Latest ‘This Moment in America’ discussion features candid conversation on the rise of anti-Asian sentiment

A virtual panel of students, faculty and staff from Vanderbilt’s Asian, Asian American and Pacific Islander communities shared painful personal reflections as well as suggestions for change as they discussed the rise of violence, racism, xenophobia and anti-Asian sentiment. The event, which took place on April 19, was the second in the “This Moment in America” series hosted by the Office for Equity, Diversity and Inclusion.

“At Vanderbilt we must be compelled to value our vibrant diversity and be even more committed to inclusion,” said Dr. André L. Churchwell, vice chancellor for equity, diversity and inclusion and chief diversity officer for Vanderbilt University and Vanderbilt University Medical Center, who led the discussion. “We must ask questions like, ‘What does this moment feel like from different perspectives? What does equity and inclusion look like in such turbulent times? How can we learn from one another and ultimately come together to support one another with a spirit of critical inquiry and mutual respect?’”

The panelists all reflected on the recent fatal shootings of eight women in Atlanta, six of whom were of Asian descent.

“I came here to speak words of optimism … but I’m tired because people really haven’t known about anti-Asian racism until mass media finally considered it a trendy topic in the last few months. This has been going on for hundreds of years,” said Iris Kim, a senior in the College of Arts and Science and founder of the Vanderbilt Asian American Studies Initiative.

Thao Le, an M.D./Ph.D. candidate in molecular physiology and biophysics, expressed the emotional challenges of shifting her “anxious and sometimes indignant energy” into positive places when she sees repeated stereotypes of Asian women being thought of as submissive or being treated as sex objects, which she says are misperceptions rooted in racism and imperialism.

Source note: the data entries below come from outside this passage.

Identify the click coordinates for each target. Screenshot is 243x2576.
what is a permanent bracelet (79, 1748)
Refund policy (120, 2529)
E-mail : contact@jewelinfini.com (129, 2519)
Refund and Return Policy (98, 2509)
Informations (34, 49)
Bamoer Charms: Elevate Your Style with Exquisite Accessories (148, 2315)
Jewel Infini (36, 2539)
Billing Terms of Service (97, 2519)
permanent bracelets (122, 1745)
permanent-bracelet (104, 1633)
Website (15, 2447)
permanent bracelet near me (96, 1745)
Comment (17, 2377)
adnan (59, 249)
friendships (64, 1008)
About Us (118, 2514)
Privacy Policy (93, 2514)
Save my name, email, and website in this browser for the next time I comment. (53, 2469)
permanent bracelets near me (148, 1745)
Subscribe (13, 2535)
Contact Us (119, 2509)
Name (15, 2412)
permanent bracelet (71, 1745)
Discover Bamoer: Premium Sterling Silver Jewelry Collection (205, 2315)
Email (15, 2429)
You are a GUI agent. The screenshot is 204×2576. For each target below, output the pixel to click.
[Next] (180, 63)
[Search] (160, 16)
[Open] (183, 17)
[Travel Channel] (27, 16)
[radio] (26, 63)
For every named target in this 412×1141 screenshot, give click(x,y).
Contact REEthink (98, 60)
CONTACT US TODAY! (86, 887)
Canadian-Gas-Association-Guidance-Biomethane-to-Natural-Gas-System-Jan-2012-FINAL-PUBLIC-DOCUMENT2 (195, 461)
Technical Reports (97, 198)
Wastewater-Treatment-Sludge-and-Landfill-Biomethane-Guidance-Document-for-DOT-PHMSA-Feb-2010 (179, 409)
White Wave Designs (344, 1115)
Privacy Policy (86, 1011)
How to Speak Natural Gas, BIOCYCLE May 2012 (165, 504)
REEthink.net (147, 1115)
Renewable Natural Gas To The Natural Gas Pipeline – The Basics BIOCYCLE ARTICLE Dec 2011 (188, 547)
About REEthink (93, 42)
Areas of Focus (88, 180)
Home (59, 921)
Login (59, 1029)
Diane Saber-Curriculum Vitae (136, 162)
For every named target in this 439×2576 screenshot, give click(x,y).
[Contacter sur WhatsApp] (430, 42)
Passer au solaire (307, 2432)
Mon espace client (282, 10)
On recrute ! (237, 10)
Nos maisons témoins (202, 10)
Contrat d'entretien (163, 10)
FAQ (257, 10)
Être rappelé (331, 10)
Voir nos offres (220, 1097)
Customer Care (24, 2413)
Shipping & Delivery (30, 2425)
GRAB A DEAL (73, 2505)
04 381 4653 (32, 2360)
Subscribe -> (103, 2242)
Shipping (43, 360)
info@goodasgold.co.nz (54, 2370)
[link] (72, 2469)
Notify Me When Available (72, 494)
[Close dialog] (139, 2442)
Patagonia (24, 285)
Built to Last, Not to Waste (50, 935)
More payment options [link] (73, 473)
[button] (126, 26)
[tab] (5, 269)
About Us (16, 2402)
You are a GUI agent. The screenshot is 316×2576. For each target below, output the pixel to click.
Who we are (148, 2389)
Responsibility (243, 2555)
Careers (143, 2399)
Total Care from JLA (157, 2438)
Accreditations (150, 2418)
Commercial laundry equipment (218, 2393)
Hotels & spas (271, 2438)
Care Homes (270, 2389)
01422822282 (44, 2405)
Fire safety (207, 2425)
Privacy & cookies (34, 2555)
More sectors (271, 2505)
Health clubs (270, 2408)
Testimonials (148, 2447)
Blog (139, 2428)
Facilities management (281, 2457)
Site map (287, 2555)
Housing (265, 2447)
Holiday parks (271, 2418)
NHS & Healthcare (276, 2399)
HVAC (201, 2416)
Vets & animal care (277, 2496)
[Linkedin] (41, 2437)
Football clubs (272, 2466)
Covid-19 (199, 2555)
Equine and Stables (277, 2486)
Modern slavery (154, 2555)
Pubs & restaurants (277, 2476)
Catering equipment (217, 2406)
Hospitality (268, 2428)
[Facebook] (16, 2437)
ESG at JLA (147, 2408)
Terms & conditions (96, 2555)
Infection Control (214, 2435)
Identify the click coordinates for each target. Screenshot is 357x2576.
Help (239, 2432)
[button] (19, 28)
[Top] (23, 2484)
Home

“I can’t help but see myself in the victims of the Atlanta shootings,” Le said. “My mom and I learned massage therapy together when I was younger in Vietnam. My mom herself earns most of her income by giving acute pressure massages to older adults.”

‘Treat racism as a pandemic’

Many of the panelists echoed the sentiment that racism in the U.S. often, and repeatedly, leads to violence.

“These are problems rooted in white supremacy and institutional racism that are systemic, and they need to be addressed as so,” said Abhi Nathan, a senior in the College of Arts and Science and president of the South Asian Cultural Exchange.

“We have to treat racism as a pandemic and put the funding and research behind it, including doing a much better job of educating people about our shared history,” said Ben Tran, associate professor of Asian studies and English.

Tran talked about historical events such as the building of railroads, certain Asian populations serving as indentured laborers, segregation in schools and multiple wars involving Asian countries as moments in a shared history that exacerbated anti-Asian racism and abuse.

He and several students expressed their desire for more classes at Vanderbilt that teach about differing Asian cultures and their ties to American history, stressing that bias often starts with ignorance.

“Right now the AAPI [Asian American Pacific Islander] label is used to define … people of nearly 50 different races and ethnicities,” Nathan said. “That’s a huge diversity to be captured under a single label.”

Panelists also called for more social programs and eventually a cultural center not only to enlighten the campus community, but also to bring Asian groups together.

Participants in Monday’s event also pointed to obstacles that exist in parts of Asian culture to seeking therapy or talking openly about concerns over racism and sexism. Cayla Leung, a doctoral intern in psychology at the University Counseling Center, emphasized that repeated discrimination exacerbates depression and anxiety.

“I don’t want the conversation to end after this panel, and I don’t want another horrific attack to be the only reason people are talking about anti-Asian discrimination,” Leung said.